**** PAGE EXCERPT

When Henrietta Lacks died of cervical cancer at Johns Hopkins hospital in 1951, her cancer cells continued to grow outside her body, the first successful human clone. These cells, known as “HELA cells,” went on to become the most useful cells in the history of science, leading to cancer cures, treatments for HIV and parkinsonism, advances in vitro fertilization, and lifesaving vaccines for polio and influenza. They were even studied in outer space, and were used in over 74,000 scientific publications.
But all this groundbreaking work proceeded without any consent or involvement of the Lacks family.
An eye-opening and extremely popular book, “The Immortal Life of Henrietta Lacks,” by Rebecca Skloot, first brought this injustice to public attention in 2010. The Henrietta Lacks case added to our sordid history in America of experimentation without consent on the poor and African-Americans.
Since then, HELA cells have become the first cells to be genetically sequenced and mapped. This advance is already proving extremely important, as it has led to research revealing how the Human Papilloma Virus (HPV) attaches to cells and converts them to malignant, rapidly growing cells. This finding will likely lead to exciting new cancer cures.
When the Lacks family became aware that Henrietta’s genetic map was being made public and published by scientists on the Internet – including revelations about some genes they themselves had inherited -- they met with the National Institutes of Health to see if they could finally gain some control over Henrietta’s cells and genes.

********

■ EXERCISE INSTRUCTIONS ■
1. From the passage on Henrietta Lacks and HeLa cells, list each advance that its opening paragraph credits to those cells.
2. Extend the passage on Henrietta Lacks and HeLa cells, picking up after its final sentence about the family's meeting with the National Institutes of Health.

**** PROVIDED INFORMATION

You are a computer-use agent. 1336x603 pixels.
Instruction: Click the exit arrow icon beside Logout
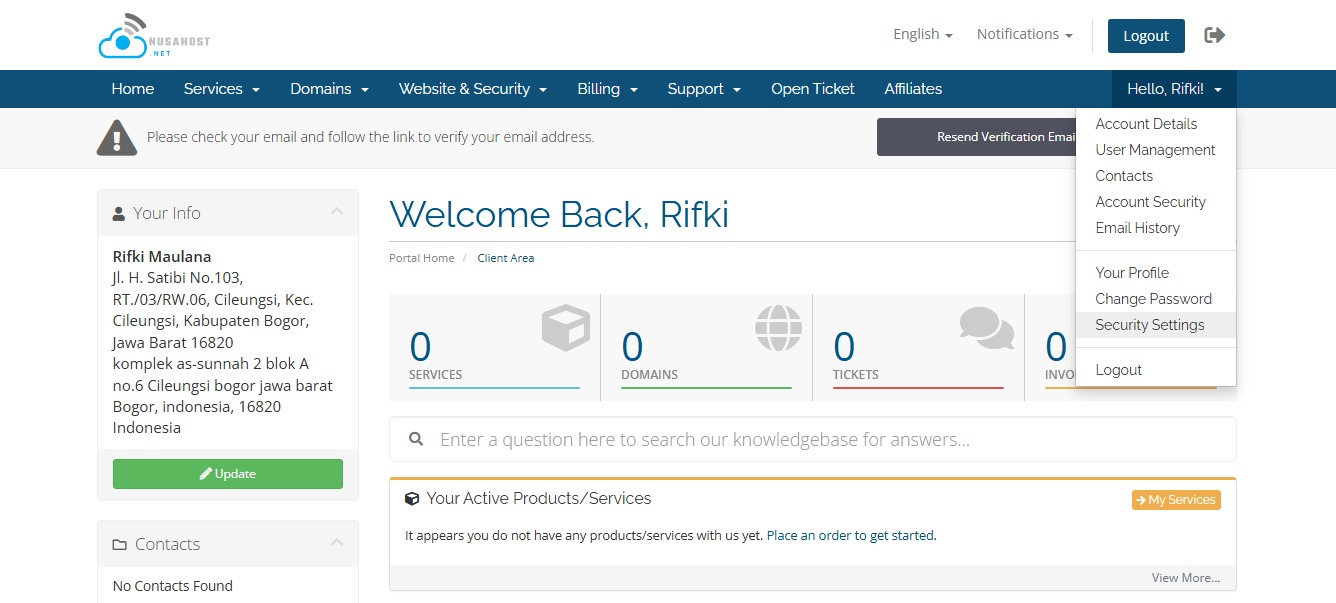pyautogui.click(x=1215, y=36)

********
**** PROVIDED INFORMATION

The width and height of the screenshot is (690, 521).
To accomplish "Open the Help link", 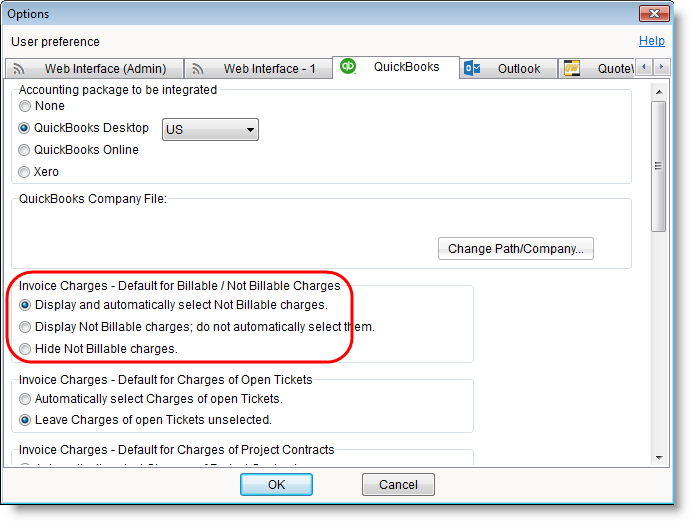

********

■ RESPONSES BY ITEM NUMBER ■
1.
- Cancer cures
- Treatments for HIV and parkinsonism
- Advances in vitro fertilization
- Lifesaving vaccines for polio and influenza

2.
The Lacks’ concerns are some of the same concerns we may all soon face as our cells are genetically mapped. Our own specific genetic signatures could become public knowledge without our permission.
"We’ve got to maintain some kind of control over the information that's out there because we don't know what damage it could do,” David Lacks Jr., Henrietta’s grandson pointed out to me in an interview. “Nobody's concerned about privacy until the lack of privacy comes back and burns you.”
The National Institutes of Health brokered a deal with the Lacks family earlier this month which will allow them to have a say in how the important cells are used going forward.
Dr. Francis Collins, Director of the National Institutes of Health and a former head of the Human Genome Project, believes that here in America we are much more sensitive to personal rights than we were 62 years ago and that this important step in maintaining personal rights can be done without slowing the wheels of science.
Collins told me in an interview, “Here at NIH we have been deliberating for quite a few years about what's the appropriate way to balance two compelling principles, namely [that] individuals should have the opportunity to decide how their own biological specimens are going to be used and what privacy protection they need -- that is one principle, and the other is that science advances for public benefit [can take place] more quickly if data is accessible and you don't put up unnecessary barriers.”
What will this mean for the rest of us? Collins believes that each case is different but that the Lacks case sets an important precedent for the rest of us in terms of controlling our genes and where our personal information is published.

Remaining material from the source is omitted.